### Exercise data
#####
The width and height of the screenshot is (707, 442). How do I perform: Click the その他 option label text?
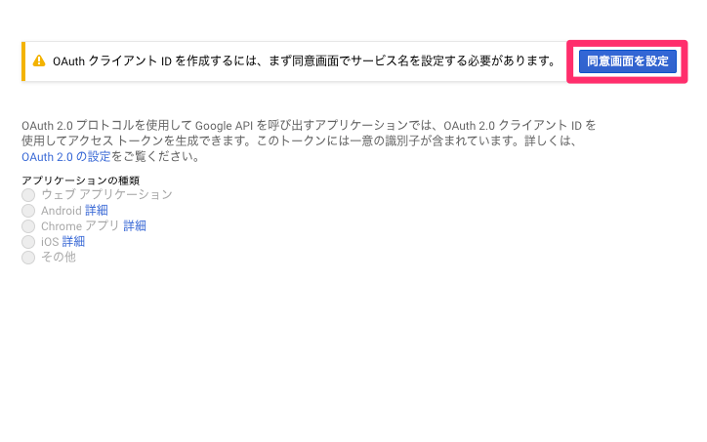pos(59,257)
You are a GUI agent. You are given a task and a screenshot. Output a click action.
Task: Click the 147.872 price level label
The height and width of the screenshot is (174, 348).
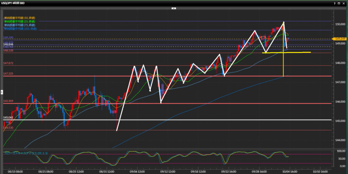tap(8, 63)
#####
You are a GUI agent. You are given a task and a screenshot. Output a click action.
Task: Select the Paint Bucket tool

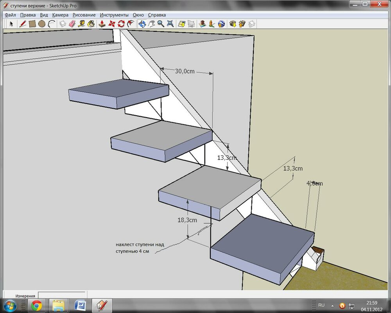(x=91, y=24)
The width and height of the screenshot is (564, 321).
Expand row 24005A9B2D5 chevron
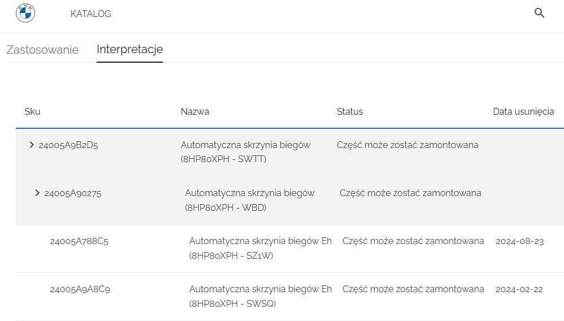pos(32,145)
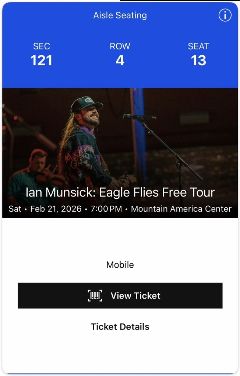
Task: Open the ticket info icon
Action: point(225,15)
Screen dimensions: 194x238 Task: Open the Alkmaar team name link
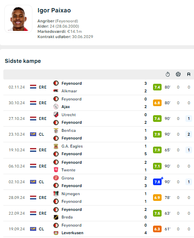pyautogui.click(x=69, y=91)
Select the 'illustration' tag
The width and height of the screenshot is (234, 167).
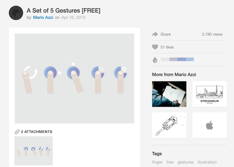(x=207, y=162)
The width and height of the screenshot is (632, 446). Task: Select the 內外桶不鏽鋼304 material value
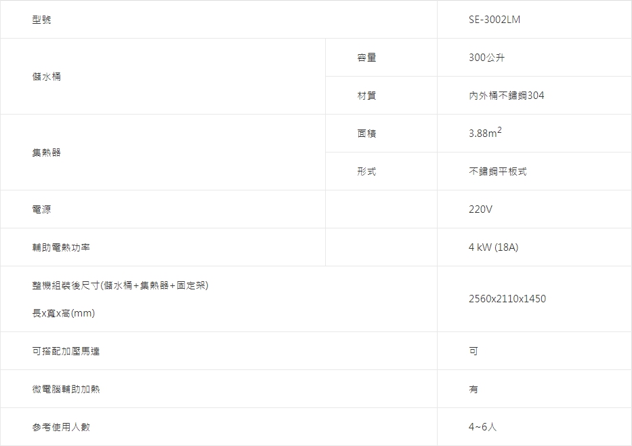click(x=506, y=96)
#####
### The problem
Start at the line containing "Task: Select the Paint Bucket tool" above and stop at the line containing "Select the 'illustration' tag". Output those lines exactly, both included, but none of the pictures.

### Task result
Task: Select the Paint Bucket tool

(x=91, y=24)
The width and height of the screenshot is (564, 321).
Expand row 24005A9B2D5 chevron
pos(32,145)
Task: Open the ticket info icon
Action: point(225,15)
Screen dimensions: 194x238 Task: Open the Alkmaar team name link
pyautogui.click(x=69, y=91)
Select the 'illustration' tag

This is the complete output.